Instructions for the task: In the fondue passage, what reason does the writer give for there being plenty of reasons to stay in and gather with family over holiday food? Answer in one to three sentences.

Text passage:
____________

Retro Recipes and Traditional Fare

fonduta.jpgWith the blustery weather the Northern hemisphere is having right now, there are plenty of reasons to stay in and gather with family over holiday food. And for safety's sake, I just hope that is what most people are doing. There are many dishes that create a sense of togetherness, but none is as famous as fondue. This dish of melted cheese originates from the Alps. The Swiss popularized and designated it a national dish in the 1930s. It eventually crossed the pond and became extremely popular in suburban America during the 1960s. There are also French and Italian versions, like Fonduta, as it's called in Italy.

____________

Data excerpt:
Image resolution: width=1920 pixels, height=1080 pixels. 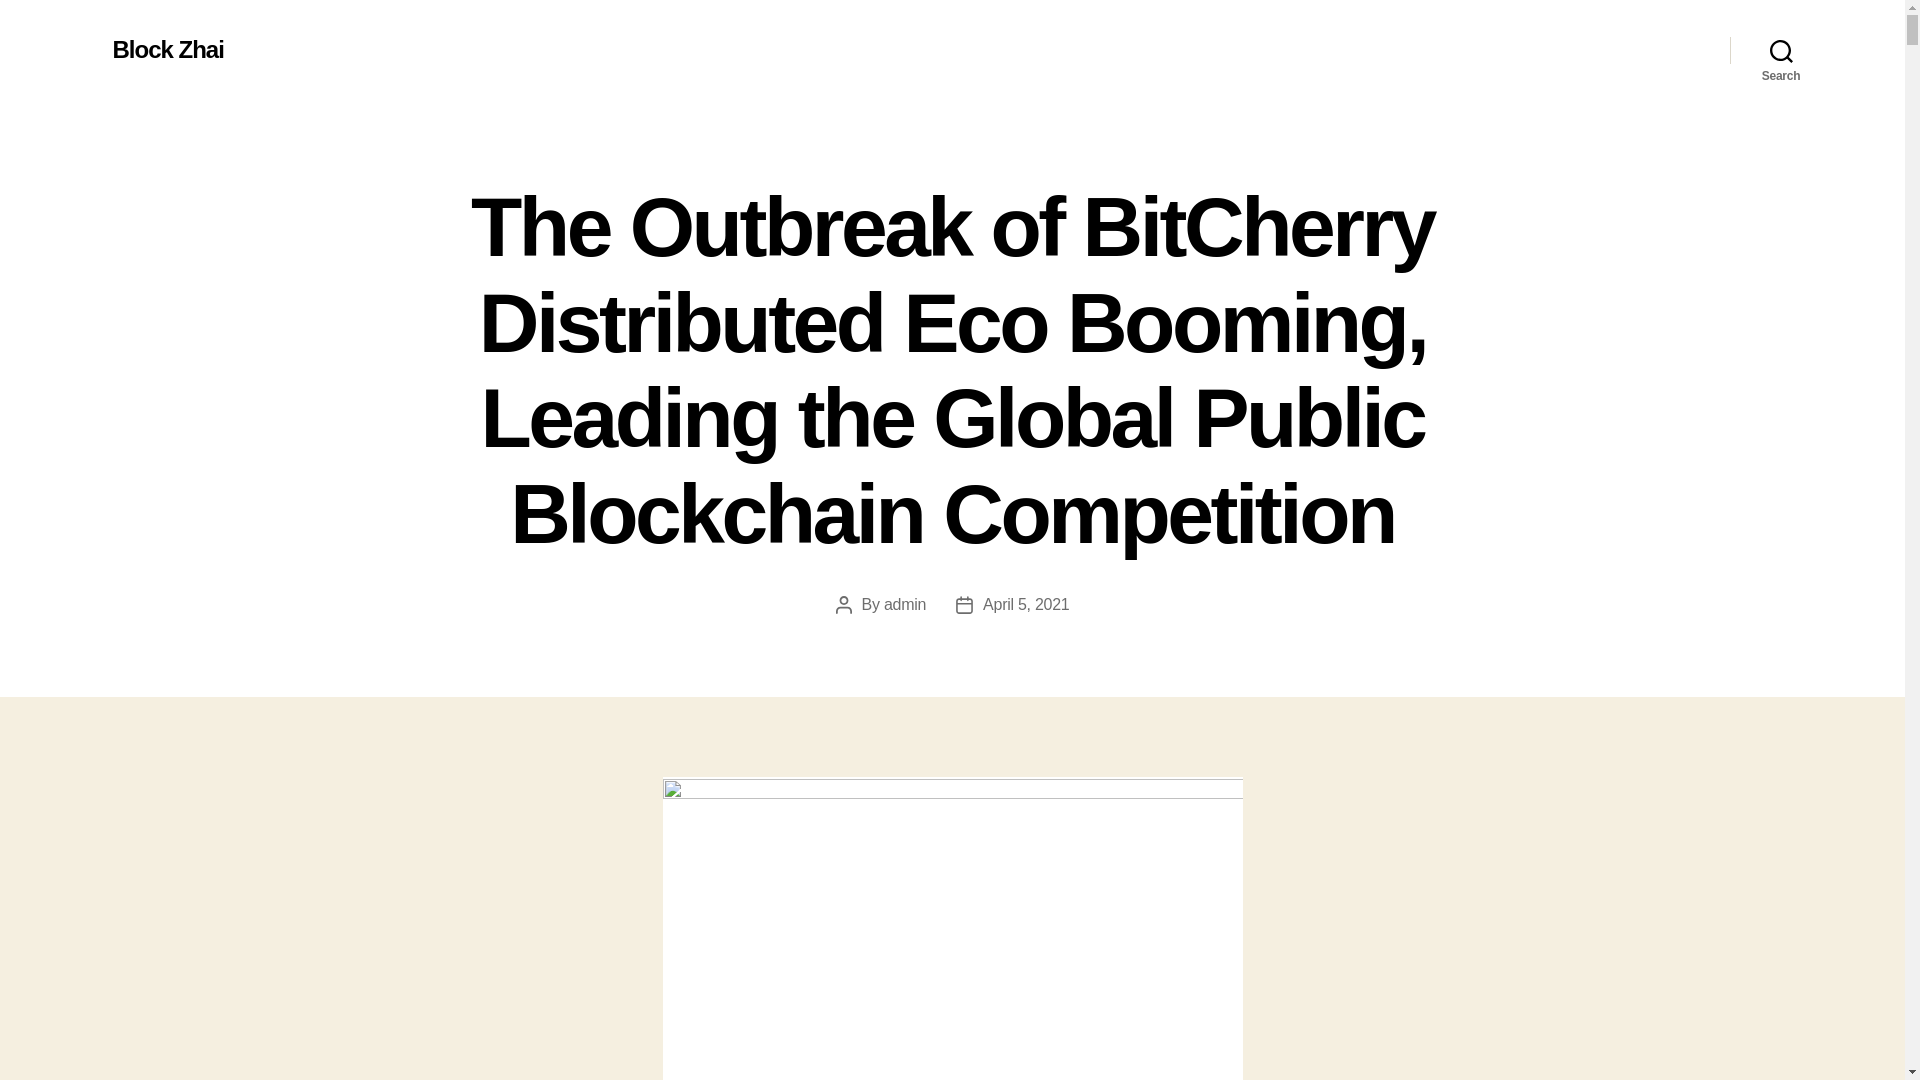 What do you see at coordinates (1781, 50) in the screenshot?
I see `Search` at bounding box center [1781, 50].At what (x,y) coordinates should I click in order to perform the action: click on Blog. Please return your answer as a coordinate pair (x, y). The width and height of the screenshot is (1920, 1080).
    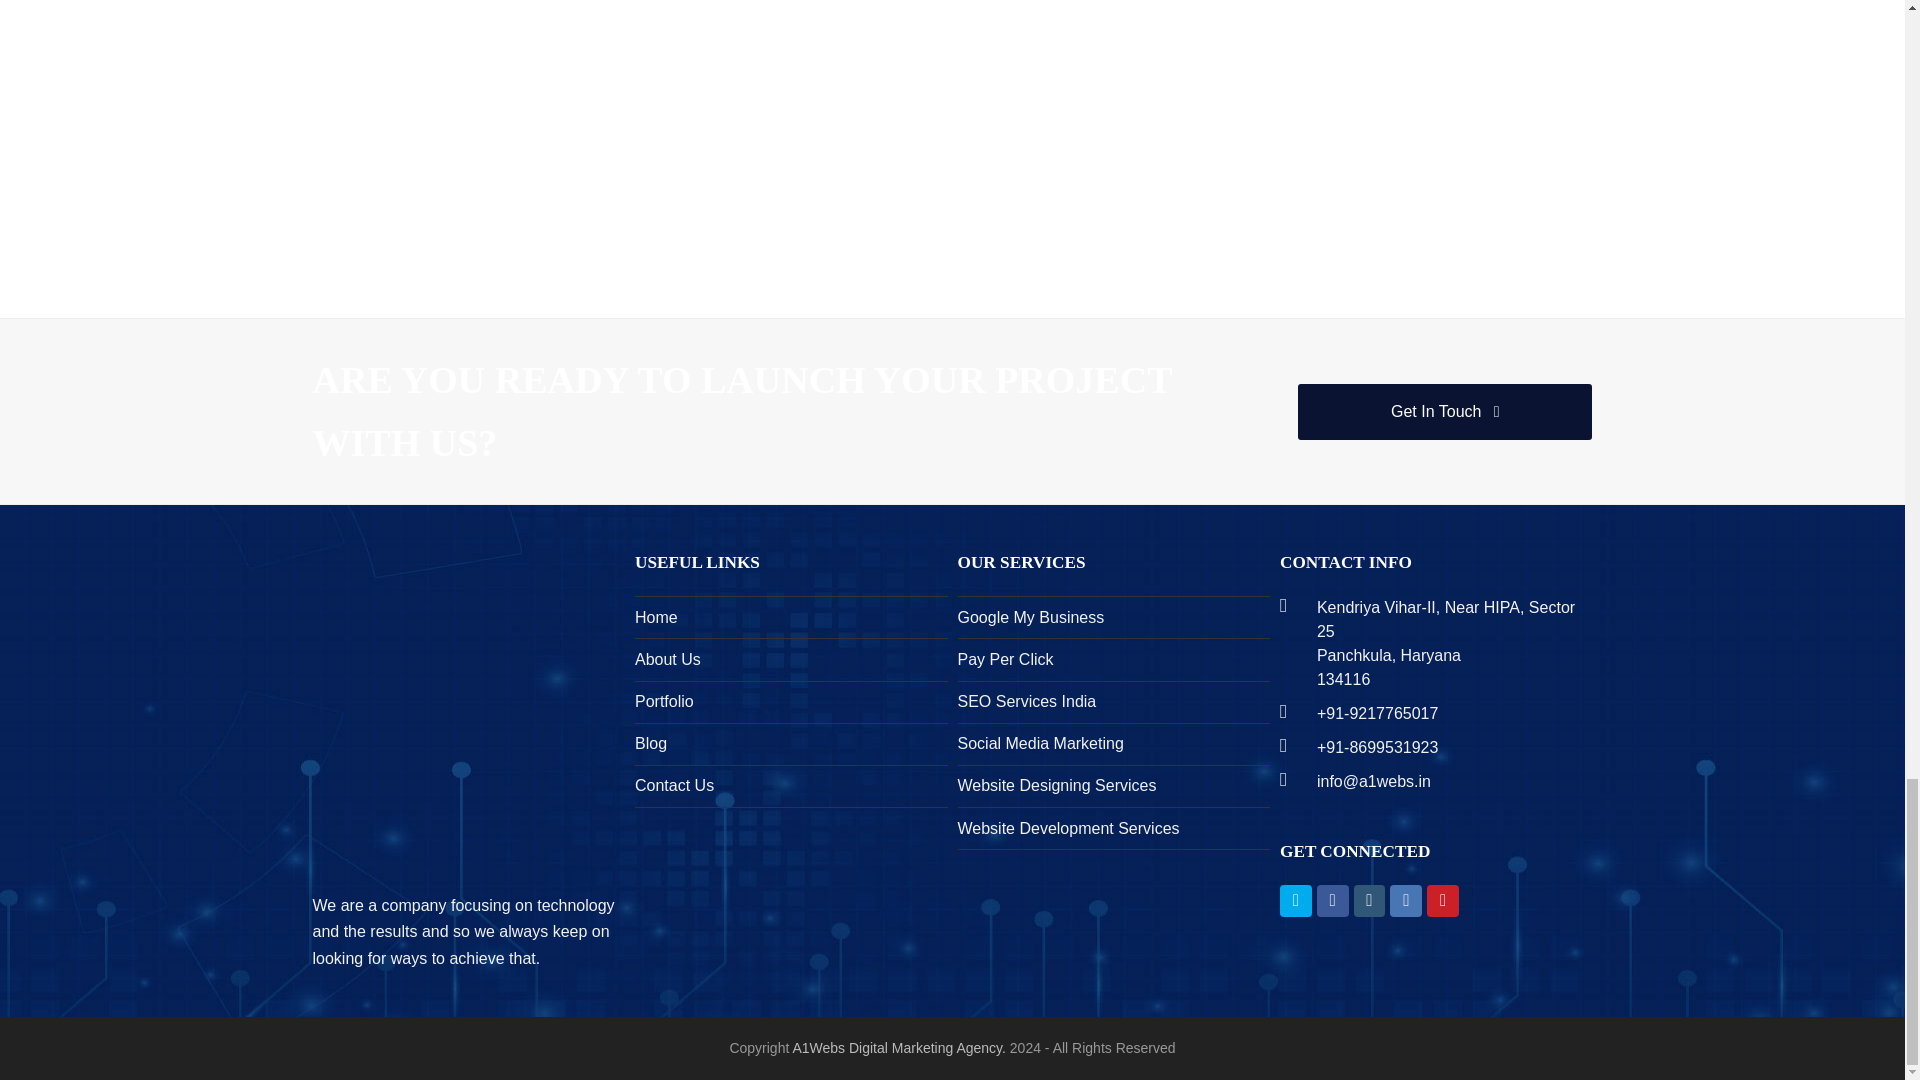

____________

Answer in full: The writer points to the blustery weather the Northern hemisphere is having right now. The writer also says that, for safety's sake, they hope staying in is what most people are doing.